Thus, knowing $ d$ , the number of required distinct copies, and setting a low value for $ P_{ICID}$ , we would be able to find $ k$ that satisfies the above equation.

(iv)  Overhead of the added STG. The number of states increases exponentially with adding each new bit, and thus, the scheme has a very low overhead. Note that, in modern designs, the control path of the design (i.e., FSM) is less than 1% of the total area and hence, adding a small overhead to the FSM does not significantly affect the total area [7,10]. In the next section, we will describe a low-overhead implementation of the proposed method.

(v)  Diversity of keys. There is a need to ensure that the keys are distinct in all parts of their sequences, or there is a very small shared subsequence between different keys. This is granted by making multiple paths on the graph from each of the states to the reset state. We will elaborate more on this issue in the attack resiliency section.

5 Low overhead implementation and obfuscation

In this section, we discuss the implementation details of the RUB and the BFSM that are the required building blocks for the active hardware metering approach. We start by outlining the desired properties of each block, and then we delve into its implementation details.

5.1 RUB implementation

A critical aspect of the proposed security and protection mechanisms is the generation of random ID bits. There are a number of properties that the RUB implementation has to satisfy, including:

$ \bullet $ Low overhead. The added parts must not introduce a significant additional overhead in terms of delay, power consumption and the area.

$ \bullet $ Distribution of IDs and their correlations. To have the maximal difference between any two ID numbers (the maximal Hamming distances) the ID bits must be completely random. Thus, no correlation must be present among the ID bits on the same die or across various dies.

$ \bullet $ Indiscernibility. The IDs must be integrated within the design, such that they cannot be discerned by studying the layout of the circuit. For example, the IDs should not be placed in a memory-like array, where the regularity of the array and its connections to the FFs could be easily detected.

$ \bullet $ Stability. There is a need to stabilize the IDs over the lifetime of an IC. This is particularly important since studies have shown the temporal changes in CMOS process variations due to many environmental and aging effects including, residual charges, self-heating, negative-bias temperature instability, and hot electron effects [4].

For implementing the random IDs, we employed the recent novel approach proposed by Su et al. [28]. They have designed and tested a new CMOS random ID generation circuit that relies on digital latch threshold offset voltages.

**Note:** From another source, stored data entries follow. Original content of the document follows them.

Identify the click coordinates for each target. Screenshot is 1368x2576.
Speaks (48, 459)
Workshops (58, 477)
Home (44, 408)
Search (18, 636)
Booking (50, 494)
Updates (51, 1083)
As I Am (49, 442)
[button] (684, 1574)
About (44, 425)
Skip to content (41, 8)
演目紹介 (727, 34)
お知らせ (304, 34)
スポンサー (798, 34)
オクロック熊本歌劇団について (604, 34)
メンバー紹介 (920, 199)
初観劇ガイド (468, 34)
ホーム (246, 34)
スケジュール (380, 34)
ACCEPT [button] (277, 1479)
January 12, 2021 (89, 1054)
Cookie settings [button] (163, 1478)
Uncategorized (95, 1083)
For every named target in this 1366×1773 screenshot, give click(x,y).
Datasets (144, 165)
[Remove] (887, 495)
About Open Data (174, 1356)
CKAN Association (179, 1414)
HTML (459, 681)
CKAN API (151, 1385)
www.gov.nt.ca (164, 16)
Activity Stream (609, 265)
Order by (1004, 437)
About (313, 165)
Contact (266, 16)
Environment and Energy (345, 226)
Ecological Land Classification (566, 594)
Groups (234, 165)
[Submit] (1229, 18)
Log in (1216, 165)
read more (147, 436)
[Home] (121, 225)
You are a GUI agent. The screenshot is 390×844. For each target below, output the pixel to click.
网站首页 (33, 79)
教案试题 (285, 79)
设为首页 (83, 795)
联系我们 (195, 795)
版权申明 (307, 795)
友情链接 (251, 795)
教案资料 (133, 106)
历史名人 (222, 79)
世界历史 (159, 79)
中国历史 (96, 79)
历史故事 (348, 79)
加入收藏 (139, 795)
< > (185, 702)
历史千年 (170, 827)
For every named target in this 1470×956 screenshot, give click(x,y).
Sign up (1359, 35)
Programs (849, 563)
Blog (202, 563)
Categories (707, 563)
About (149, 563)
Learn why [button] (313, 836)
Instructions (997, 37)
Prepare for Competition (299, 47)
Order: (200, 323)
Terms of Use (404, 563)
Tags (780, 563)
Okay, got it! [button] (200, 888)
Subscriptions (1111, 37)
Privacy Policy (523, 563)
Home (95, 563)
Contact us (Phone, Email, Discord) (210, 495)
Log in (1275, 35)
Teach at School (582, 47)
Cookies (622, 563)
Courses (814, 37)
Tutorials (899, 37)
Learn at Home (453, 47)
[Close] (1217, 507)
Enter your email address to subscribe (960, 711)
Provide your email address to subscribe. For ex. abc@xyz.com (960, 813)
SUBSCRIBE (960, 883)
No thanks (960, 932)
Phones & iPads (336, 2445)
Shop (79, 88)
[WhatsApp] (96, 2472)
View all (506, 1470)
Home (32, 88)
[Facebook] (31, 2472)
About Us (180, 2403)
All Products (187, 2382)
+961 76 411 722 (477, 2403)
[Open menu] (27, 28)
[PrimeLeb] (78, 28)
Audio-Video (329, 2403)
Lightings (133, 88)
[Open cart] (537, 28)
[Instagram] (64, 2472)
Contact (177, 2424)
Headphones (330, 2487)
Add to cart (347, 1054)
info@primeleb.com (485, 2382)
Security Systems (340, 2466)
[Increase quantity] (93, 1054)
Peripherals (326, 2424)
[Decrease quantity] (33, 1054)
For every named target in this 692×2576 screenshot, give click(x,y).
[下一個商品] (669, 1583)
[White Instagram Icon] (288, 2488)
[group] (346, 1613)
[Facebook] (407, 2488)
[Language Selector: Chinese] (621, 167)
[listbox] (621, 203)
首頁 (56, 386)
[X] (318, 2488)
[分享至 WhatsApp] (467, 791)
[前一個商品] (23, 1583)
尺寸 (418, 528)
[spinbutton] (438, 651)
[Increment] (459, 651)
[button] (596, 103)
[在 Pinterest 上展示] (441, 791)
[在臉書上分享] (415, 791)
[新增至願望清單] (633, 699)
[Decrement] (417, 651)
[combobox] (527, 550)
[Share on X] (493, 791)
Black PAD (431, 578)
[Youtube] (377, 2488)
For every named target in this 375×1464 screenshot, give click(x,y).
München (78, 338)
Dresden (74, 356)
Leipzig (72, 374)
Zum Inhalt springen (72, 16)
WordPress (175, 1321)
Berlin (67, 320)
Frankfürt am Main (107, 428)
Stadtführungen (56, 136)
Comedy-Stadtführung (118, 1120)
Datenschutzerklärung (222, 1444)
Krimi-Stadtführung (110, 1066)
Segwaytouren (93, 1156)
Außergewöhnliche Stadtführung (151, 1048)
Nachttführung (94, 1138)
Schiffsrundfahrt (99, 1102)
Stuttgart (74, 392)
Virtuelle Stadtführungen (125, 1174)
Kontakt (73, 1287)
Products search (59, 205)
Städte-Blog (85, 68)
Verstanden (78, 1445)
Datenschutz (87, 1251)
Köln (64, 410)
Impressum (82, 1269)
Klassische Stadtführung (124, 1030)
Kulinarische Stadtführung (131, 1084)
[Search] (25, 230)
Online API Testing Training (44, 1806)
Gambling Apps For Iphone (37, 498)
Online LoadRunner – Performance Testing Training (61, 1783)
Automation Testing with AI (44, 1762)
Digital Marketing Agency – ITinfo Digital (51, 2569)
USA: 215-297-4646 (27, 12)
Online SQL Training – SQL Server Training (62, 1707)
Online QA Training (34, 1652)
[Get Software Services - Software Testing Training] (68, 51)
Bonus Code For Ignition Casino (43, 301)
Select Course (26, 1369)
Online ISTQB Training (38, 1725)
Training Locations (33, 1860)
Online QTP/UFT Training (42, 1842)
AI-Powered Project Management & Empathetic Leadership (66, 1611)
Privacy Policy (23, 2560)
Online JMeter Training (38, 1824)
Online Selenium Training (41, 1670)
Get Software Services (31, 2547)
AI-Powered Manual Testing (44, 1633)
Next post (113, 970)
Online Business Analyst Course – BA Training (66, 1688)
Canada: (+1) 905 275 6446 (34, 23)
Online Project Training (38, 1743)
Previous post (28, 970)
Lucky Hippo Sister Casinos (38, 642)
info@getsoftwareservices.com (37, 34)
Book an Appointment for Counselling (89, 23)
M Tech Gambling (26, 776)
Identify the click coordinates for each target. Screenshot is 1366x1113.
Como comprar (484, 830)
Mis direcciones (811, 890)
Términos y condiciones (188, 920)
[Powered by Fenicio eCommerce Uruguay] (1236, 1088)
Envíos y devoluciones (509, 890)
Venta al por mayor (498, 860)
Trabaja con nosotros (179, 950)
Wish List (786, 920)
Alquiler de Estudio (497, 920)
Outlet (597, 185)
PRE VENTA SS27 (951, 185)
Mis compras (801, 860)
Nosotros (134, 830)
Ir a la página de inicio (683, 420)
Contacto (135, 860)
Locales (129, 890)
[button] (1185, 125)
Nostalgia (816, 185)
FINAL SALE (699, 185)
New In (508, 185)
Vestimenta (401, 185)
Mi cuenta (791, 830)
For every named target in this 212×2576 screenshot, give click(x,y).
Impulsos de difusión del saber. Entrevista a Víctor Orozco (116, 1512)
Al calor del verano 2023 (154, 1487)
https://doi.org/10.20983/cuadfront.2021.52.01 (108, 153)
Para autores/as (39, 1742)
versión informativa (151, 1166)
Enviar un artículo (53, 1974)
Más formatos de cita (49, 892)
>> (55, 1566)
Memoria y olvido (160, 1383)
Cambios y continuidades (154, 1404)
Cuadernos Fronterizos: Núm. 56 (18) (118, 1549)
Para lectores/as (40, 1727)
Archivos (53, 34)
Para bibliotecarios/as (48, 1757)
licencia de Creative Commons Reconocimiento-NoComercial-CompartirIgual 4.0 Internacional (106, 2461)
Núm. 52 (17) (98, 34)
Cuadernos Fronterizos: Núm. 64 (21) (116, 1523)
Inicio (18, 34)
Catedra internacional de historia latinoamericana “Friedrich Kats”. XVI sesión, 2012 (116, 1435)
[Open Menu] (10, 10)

Using cross coupling of gates, they report significant improvement in readout speed and power consumption over the existing designs.

Each ID bit is generated by cross-coupled NOR gates. The latch sides are pulled low initially. At the high to low clock transition, the state of each latch is determined by the threshold voltage mismatch of the transistors. Essentially, the approach relies on the positive feedback inherent in the latch configuration to amplify the mismatch. This design removes the need for comparators, low offset amplifiers, or extra dopants needed in previous random ID generation methods [20,9]. The nominal overhead of the above proposed approach is two NOR gates per bit. The authors have reported 96% stable IDs using this method, while using dummy latches to protect the IDs.

Even though we use the random bit architecture described above, our layout and implementation of random bits are very different. To be indiscernible, we do not place the coupled NOR gates in an array, and instead synthesize them with the rest of the circuit and camouflage them within the sea of gates. based on invariability of the ID bits for an IC. In Subsection 6.2, we provide a mechanism that ensures the occasional errors in ID bits do not affect the hardware metering approach.

5.2 BFSM implementation

The key design objectives and challenges of the BFSM are as follows:

$ \bullet $ Low overhead. The addition of the states to the original FSM must have a low overhead in terms of area, power, and delay. This is particularly challenging: as we have computed in Subsection 4.2, even under the assumption of having RUBs with Uniform distribution of random bits, the number of added states must be exponentially high to ensure a proper operation.

$ \bullet $ Traversal path. There must be a path on the BFSM, from each of the power-up states (except for the black hole states that we will describe in Section 6.2) to the reset state.

$ \bullet $ States obfuscation. The states must be completely obfuscated and interchanged to camouflage the added STG and the original STG. Another level of obfuscation is disabling the observability of the FFs, so that similar states on two ICs do not exactly have the same code scanned out from their FFs.

$ \bullet $ Multiplicity of keys. It is highly desirable to construct the paths on the added STG in such a way that there are multiple paths from each power-up state to the reset state. This will ensure that there are multiple keys for traversal. Now, if the states are obfuscated such that a similar state on two ICs has different codes, and each of them gets a different key for traversal to the original STG, the state similarities will not be apparent, even to a smart observer.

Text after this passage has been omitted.